I was born in Tunbridge Wells and lived there for twenty years, This is Margate ( It is a small market town in Kent, England but it has some great history from being a spa town in the 18th century to having a Turkish bath which is now consumed by the Elder Conservatorium of Music at The University of Western Australia. I still have some family living there so I visit at least once a year. When I imagine the kind of person who used to visit the Opera House in its hey-day, I imagine people puffing on cigars and drinking brandy.

This might be because they had fine dining available even during films. It might also not be true at all, but that’s what I think about when I’m using the toilets here so, it must be right?. I'm a big fan of art deco buildings.
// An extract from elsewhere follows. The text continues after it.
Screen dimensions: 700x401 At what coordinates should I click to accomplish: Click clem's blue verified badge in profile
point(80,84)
This building was originally built as an opera house in 1902 before becoming a cinema in 1931. “It’s an art gallery, a lecture hall, a theatre and sometimes even a church; it’s Tunbridge Wells; social center of the town.

Samuel Peto, Folkestone

Reverend Thomas French commissioned the building in 1837 for the sum of £1,200, but by 1840 he had found himself in financial difficulties. A loan of £1,065 had been advanced to him from Morton Peto and £170 from other sources, including a free gift of land valued at £160. This was still not enough to pay for the chapel which cost a total of £2,085 including furnishings. As a result French had resorted to borrowing and interest on interest accumulated to such an extent that after his death his widow fell into debt of over £5,000.

There was strong opposition to the vacant land being used as a cemetery at first. Samuel Peto, the banker who had financed it, had himself been made a freeman of the borough in 1842; but he was from then on to be profoundly disappointed in Folkestone and its affairs. He is said to have named his grave after an unidentified member of this family. In 1885, the Local Board bought the land for their cemetery and arranged for Morton Peto's remains to be removed there.
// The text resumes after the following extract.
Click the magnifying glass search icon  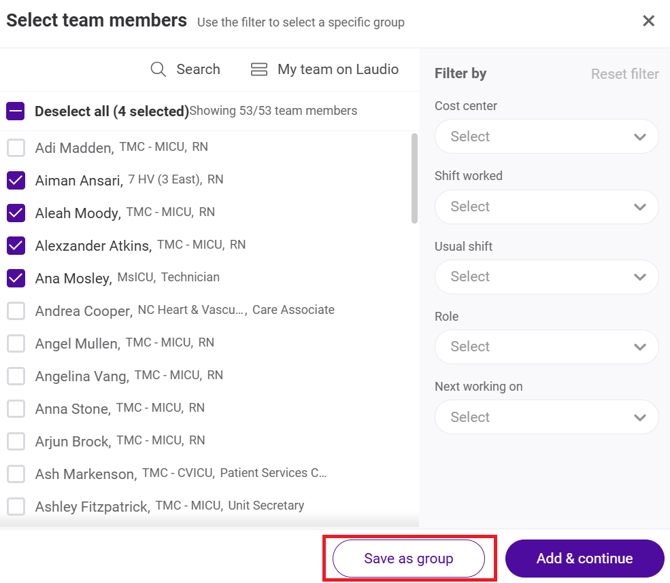[158, 69]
Samuel Morton Peto is arguably the most important name in the history of our town because he funded everything. The town owed him so much money that as an act of gratitude, it was decided to give him the honour of having a chapel built and named after him. The act was more than just a thank you, it was a way for the town to be able to buy back some of the money they owed — although they would have to pay an annuity until Samuel died.

The chapel opened in 1814. Sir Samuel Morton Peto (3 Jun 1809 26 Apr 1899), son of Dr Michael Frederick Peto and Anna Morton Peto née Vyner, was the main financier behind the building of the new Salem Chapel. The chapel was built between 1845 and 1846 and has been the home of St Mary's Church ever since. It is an unusual building because it was built as a Baptist church, but in 1855 a Jewish congregation moved in the building and they have remained there ever since (see below).
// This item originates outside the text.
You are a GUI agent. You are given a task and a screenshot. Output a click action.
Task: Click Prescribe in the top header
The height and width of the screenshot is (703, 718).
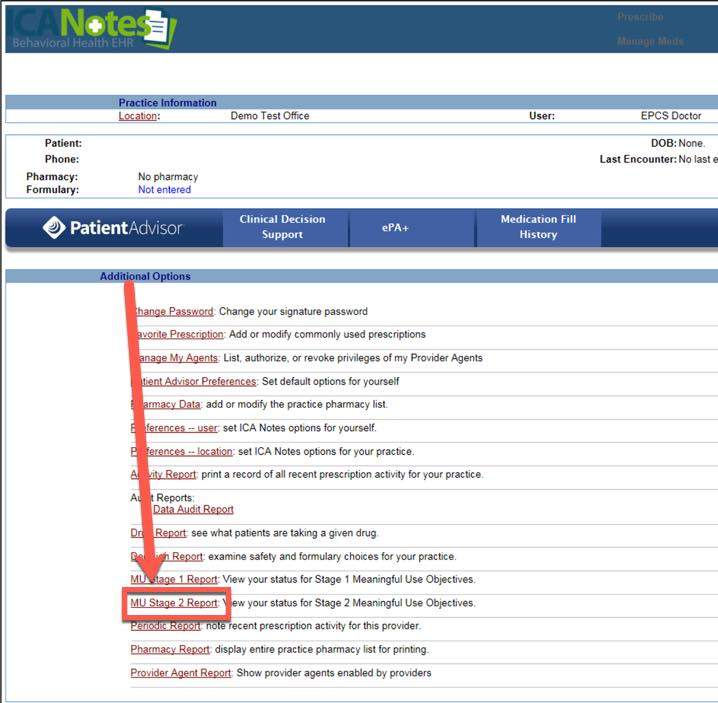coord(639,17)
The new Salem Chapel was funded largely by a loan from Samuel Morton Peto (later Sir Samuel), who arranged for his first cousin, Sir Richard Bickerton Pemell, to be chairman of the trustees. The Peto family was a major influential force in the town. Sir Samuel Morton Peto financed the building of the landmark Salem Chapel as well as a library at his nearby home, The Elms. ”. The photo I have used is from 1928 which shows the outside looking down on the building.

The Belle And Lion, Sheerness

The Belle and Lion was built in 1750 by John Randall for the Peckham family. The Roosters were the original brewers but, in 1881, Edward Harding took over ownership. He was the last owner to own one of the three Mile Town breweries  (the other two being Cribb and Webster and Randall). The stout he brewed from 1881 until his retirement in 1913 was a particular favourite in the Canterbury area and some of it is still drunk today.

In 1837, The Belle and Lion was the first public house to be built in Mile Town. Charles Hollis, who lived at 33 William Street, was an auctioneer and agent for the numerous shipyards around Sheerness. The following year he built the Ship Inn on Cliffe High Street so he would have a venue for his business guests and friends to enjoy an evening drink once shipbuilding was finished for the day. Many people say the history of Mile Town started with its founding father, Baron Piers de Dog and his old wooden ship; but they're wrong.

You don't have to read too far into the town's history to discover that Mile Town began with a building situated on the site now occupied by The Belle and Lion in Sheerness. The Belle and Lion, Sheerness. Not the kind of pub you find in London these days. This one was a classic English country style pub with wooden beams and tables, an open fire place and two affectionate lions carved on either side of the front door that greeted all visitors to Mile Town.

The Belle and Lion is a traditional pub set in the heart of Mile Town. It is a Grade 2 listed building with large rooms and authentic features. The first public house to be built in Mile town (the original name for Sheerness). I spent some time wandering the beach and harbour walls at Margate, just a couple of miles from Margate town centre. The east-facing beach is big and open, with safe swimming in water that's deeper than at the Main Sands.

The Flying Boat, Dartford

The Flying Boat, Dartford is the most spectacular building in a small group of commercial buildings in Garden Street, and was built as a showroom and offices for the Dartford works of John Clayton Beedle. The former showroom is particularly impressive, with its original faience tiled tower crowned by a statue of Saint George slaying the dragon. It is notable as one of the few examples in Kent of the Italian Renaissance Revival style (sometimes called Palazzo style), which had its roots in Florentine Renaissance architecture.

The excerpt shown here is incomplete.